The tracker hid the camels among the rocks and then they climbed on foot up the stony slopes, the sun coming up behind them as they walked, lighting the ground with a strange unearthly light.
He was cold and stiff after his ride. In the desert at night the temperature plunged down towards freezing point. He had wrapped himself in Bedawin robes but now was glad to stretch and exercise himself. The sun gradually became warmer on his back.
They curved around the hillside into the darkness again and emerged on a little ledge which looked down into a valley. The valley ran back up into the hills and half way up, as the sun reached around the hill and lit up the lower slopes, he saw a low, white-walled building.
One of the trackers touched him on the shoulder and pointed. A little beyond the shrine, low in a hollow, so low that you could hardly see it, was another building. It was built of the same mud bricks as the shrine but, without the white stucco of the shrine, blended inconspicuously into the rock.
‘The Place of Salt,’ said the tracker.
‘That is where the arms were taken?’
The tracker nodded.
The consignment had arrived two days before. There had been twenty baggage camels in the caravan, all heavily loaded.
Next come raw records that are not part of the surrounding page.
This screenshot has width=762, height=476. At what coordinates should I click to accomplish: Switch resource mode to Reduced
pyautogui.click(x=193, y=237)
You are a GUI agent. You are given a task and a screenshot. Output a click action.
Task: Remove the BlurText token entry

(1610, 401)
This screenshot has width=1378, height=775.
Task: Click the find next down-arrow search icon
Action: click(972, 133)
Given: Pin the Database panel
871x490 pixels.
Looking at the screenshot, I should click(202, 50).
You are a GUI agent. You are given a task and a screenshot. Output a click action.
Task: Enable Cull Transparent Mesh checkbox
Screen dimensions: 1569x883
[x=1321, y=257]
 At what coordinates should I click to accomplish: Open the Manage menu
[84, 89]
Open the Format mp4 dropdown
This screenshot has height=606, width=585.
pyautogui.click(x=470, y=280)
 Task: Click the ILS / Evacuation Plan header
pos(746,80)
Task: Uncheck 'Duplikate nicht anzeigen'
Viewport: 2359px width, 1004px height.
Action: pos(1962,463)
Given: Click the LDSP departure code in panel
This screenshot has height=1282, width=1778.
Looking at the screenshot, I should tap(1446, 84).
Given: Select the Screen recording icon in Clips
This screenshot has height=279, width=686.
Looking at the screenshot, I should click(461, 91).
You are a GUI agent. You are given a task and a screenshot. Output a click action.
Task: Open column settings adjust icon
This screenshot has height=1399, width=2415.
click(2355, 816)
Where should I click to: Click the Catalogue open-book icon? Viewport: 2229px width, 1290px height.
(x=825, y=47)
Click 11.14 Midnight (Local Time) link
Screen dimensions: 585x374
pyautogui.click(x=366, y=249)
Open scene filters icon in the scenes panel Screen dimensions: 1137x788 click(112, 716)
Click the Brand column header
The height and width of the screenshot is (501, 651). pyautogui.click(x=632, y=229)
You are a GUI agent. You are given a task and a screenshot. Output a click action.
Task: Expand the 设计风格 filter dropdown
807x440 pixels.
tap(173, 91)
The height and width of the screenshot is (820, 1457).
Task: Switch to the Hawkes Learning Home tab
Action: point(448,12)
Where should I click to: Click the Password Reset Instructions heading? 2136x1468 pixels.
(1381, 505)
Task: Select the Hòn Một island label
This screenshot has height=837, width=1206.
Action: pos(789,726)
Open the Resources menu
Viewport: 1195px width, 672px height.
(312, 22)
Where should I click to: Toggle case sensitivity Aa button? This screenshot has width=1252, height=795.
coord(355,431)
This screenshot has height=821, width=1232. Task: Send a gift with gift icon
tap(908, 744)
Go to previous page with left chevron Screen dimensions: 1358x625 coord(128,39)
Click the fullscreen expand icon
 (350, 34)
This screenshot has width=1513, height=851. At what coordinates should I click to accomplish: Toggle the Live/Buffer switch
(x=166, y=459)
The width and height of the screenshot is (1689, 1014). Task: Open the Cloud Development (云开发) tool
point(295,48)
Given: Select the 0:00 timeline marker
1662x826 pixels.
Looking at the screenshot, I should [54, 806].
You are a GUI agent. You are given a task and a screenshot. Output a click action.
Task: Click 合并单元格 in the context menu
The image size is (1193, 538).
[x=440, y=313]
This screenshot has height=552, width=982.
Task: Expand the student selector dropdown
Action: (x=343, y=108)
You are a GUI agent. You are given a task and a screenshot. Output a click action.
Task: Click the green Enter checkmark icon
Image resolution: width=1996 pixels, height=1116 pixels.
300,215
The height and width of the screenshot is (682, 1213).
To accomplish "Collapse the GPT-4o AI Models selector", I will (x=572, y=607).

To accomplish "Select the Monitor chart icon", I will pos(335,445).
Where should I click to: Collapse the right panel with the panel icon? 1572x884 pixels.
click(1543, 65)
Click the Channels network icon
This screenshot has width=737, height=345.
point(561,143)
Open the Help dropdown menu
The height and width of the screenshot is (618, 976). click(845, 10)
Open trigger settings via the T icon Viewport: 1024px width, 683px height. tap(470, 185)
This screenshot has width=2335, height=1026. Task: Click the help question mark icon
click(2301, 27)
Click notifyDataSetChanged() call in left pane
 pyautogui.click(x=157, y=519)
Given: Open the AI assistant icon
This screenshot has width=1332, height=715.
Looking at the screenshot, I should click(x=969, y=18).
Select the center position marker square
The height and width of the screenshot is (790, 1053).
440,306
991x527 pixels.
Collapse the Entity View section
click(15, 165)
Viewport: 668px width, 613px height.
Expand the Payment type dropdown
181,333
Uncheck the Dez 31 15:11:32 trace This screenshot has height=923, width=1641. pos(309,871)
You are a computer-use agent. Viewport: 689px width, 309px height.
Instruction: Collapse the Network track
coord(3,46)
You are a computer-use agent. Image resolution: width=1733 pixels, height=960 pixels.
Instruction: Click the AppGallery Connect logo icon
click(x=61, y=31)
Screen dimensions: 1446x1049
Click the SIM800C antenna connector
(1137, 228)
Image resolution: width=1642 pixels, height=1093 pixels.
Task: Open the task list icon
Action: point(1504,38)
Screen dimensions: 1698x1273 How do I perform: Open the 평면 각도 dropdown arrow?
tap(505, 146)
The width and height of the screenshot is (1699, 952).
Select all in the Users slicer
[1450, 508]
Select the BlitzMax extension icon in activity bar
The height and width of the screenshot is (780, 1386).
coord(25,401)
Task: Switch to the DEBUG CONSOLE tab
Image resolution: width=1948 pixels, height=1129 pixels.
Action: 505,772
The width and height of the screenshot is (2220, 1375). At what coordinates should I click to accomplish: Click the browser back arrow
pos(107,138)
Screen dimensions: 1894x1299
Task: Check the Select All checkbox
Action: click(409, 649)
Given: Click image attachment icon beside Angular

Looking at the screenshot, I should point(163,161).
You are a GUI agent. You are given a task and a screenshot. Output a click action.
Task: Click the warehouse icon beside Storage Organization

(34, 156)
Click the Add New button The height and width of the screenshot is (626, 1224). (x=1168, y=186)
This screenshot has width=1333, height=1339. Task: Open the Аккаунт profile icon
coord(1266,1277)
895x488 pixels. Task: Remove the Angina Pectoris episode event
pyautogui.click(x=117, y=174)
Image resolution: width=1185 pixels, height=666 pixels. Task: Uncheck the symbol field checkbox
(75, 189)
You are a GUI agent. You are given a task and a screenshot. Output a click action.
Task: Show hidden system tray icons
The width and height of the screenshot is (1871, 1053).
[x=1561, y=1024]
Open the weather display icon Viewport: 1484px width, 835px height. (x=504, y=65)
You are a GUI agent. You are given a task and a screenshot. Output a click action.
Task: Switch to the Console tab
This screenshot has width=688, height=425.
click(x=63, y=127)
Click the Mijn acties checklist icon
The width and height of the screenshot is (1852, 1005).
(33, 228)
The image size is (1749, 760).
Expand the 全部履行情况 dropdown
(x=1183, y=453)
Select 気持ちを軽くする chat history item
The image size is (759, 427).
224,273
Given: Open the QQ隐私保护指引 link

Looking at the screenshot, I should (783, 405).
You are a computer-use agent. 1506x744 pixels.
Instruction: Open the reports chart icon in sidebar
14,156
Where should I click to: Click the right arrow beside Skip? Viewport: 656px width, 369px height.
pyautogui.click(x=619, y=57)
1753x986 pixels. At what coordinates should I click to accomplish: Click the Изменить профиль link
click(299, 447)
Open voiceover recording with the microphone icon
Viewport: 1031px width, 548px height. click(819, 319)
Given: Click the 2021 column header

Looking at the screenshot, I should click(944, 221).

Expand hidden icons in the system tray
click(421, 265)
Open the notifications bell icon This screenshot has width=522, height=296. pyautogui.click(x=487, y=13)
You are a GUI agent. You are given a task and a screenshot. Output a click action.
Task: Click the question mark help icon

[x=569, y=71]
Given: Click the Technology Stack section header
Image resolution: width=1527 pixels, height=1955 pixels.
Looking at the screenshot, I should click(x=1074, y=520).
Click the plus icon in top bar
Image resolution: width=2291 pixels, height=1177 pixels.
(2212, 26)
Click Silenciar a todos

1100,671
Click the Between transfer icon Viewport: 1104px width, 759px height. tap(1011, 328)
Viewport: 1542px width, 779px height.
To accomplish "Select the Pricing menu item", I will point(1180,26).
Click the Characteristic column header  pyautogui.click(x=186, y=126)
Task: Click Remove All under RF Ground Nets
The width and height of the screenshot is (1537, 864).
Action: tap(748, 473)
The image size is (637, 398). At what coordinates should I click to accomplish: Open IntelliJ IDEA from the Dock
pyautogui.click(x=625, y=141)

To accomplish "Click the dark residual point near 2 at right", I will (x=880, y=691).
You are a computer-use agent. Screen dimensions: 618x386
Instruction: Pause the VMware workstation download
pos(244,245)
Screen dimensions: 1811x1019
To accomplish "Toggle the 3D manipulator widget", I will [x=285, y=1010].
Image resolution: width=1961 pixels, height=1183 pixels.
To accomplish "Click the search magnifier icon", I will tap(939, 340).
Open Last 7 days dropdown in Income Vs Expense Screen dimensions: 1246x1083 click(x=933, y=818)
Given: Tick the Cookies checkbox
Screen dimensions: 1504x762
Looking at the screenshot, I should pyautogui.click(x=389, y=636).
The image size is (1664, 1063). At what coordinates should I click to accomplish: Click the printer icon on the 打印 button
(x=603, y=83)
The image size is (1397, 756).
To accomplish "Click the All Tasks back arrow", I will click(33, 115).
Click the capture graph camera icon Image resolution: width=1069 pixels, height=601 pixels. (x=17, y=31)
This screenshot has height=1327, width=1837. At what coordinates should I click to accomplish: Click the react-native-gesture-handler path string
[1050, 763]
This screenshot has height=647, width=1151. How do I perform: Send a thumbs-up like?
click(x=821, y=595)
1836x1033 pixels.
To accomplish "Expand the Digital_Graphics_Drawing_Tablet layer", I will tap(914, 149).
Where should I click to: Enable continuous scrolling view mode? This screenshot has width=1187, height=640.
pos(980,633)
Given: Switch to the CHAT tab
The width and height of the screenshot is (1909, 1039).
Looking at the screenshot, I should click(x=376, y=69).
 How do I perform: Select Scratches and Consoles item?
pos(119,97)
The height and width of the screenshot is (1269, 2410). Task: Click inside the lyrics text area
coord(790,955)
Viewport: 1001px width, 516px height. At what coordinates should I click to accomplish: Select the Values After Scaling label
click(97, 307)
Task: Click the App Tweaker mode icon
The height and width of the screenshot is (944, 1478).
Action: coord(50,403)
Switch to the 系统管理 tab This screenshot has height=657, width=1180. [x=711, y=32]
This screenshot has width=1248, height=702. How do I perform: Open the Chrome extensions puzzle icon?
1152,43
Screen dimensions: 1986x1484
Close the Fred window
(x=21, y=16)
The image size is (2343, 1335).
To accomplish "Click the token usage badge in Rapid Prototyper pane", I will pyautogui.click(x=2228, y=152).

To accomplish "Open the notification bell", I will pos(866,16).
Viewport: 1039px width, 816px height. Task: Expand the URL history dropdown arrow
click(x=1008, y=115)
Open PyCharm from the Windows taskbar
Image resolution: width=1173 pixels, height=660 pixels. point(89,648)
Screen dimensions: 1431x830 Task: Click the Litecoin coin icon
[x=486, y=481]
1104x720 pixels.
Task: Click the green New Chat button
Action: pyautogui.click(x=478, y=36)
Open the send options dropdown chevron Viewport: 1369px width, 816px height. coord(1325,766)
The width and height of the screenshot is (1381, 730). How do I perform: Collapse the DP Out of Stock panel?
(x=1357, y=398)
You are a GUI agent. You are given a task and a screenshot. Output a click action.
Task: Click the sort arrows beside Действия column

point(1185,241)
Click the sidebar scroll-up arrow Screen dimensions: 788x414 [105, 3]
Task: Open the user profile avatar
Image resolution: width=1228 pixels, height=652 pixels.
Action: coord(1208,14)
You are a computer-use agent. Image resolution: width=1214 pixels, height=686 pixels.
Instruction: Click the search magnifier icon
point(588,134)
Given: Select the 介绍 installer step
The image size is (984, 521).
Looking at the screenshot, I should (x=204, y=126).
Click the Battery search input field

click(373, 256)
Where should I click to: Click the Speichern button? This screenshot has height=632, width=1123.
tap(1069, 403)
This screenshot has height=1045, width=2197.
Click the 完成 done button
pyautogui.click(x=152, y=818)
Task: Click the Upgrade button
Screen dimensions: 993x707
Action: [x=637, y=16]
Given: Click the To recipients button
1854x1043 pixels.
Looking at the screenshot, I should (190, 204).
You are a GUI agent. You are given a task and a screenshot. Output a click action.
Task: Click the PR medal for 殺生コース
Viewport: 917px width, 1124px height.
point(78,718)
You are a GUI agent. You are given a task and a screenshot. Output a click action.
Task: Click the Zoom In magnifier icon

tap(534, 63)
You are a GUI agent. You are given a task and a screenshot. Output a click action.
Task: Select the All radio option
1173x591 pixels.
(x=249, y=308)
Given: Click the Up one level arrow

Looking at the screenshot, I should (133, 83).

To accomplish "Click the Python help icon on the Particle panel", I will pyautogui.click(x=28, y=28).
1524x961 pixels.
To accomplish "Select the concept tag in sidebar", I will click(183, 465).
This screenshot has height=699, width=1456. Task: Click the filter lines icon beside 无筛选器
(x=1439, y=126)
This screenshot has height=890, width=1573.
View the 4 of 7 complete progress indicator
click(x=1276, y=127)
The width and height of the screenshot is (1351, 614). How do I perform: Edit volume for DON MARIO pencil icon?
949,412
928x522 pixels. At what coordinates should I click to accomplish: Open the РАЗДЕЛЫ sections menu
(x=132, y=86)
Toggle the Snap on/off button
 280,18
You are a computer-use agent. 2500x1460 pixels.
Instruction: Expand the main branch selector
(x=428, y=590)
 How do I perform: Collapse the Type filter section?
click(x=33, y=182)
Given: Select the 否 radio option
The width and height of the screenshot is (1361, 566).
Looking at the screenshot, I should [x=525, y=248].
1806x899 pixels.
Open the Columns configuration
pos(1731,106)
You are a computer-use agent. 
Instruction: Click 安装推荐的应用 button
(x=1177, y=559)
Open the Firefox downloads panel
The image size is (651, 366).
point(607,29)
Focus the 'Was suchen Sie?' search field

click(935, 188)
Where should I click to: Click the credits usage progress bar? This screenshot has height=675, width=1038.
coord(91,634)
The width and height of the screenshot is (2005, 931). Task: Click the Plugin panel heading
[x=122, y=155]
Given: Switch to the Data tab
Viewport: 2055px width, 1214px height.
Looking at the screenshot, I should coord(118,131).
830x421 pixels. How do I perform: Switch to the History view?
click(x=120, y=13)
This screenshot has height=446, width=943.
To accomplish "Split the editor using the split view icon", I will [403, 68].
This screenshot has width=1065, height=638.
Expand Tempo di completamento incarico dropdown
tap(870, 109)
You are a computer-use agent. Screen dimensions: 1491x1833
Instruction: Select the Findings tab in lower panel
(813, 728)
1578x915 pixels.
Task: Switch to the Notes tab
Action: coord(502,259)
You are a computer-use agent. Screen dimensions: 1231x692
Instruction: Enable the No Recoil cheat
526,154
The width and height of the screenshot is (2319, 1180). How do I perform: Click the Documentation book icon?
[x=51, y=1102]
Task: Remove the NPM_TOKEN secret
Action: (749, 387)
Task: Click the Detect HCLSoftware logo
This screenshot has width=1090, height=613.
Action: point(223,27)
They had come in the afternoon when the world was at siesta and it had taken until nightfall to unload them.
The men who had come with them spent the night on the rocks in front of the Place of Salt, huddled for warmth around a solitary camp fire made from dried camel dung. There was, of course, no wood, either in the hills or in the desert below. In the morning the men had left, taking the baggage camels with them.
The men in the Place of Salt had worked on for most of the morning, stacking the arms more securely, probably covering them with bags of salt. They had left too.
‘We watched all day. There are no guards.’
Owen looked down at the two buildings just beginning to emerge from the shadows. The sun, creeping up the slopes, began to touch the shrine and turn the whiteness red.
‘Then let us go down,’ he said.
The doors were barred with heavy wooden bolts but not padlocked. The trackers drove the bolts out with the butts of their rifles.
Inside, all was dark and it took a moment or two for Owen’s eyes to get used to it. All round the floor, stacked against the walls, bales were lying covered with heavy sacks. He pushed one of the sacks aside with his foot. The bale underneath was solid and heavy. A tracker cut it open with his dagger. A little trickle of powder ran out, white and crystalline.
The tracker tasted it on his finger.
‘Salt,’ he said.
They moved the bale away. Underneath was another bale, less bulky, less solid, more angular. The tracker cut it open. He put in his hand and pulled out a rifle.
The trackers, interested in such things, took it over to the door where the sunlight fell through and examined it appreciatively.
It was new and oily. Owen looked over their shoulders. German-made.
He called the trackers back and began to work through the rest of the bales. He wanted to see if there was anything besides rifles.
They had gone about two-thirds of the way along one of the walls when the trackers stopped and looked at each other. Two of them went over to the door and looked out.
‘Someone is coming.’
They slipped back into cover, one each side of the door. Gently one of them eased the door to.
The other trackers covered the door with their guns.
Whoever it was was approaching on foot. There seemed to be only one.
He came up to the building and gave a grunt of surprise as he saw the open door. Unsuspecting, though, he pushed it open and stepped inside.
One of the trackers caught him deftly around the neck. The other pinioned his arm by his side.
‘What the hell is this?’ said Roper.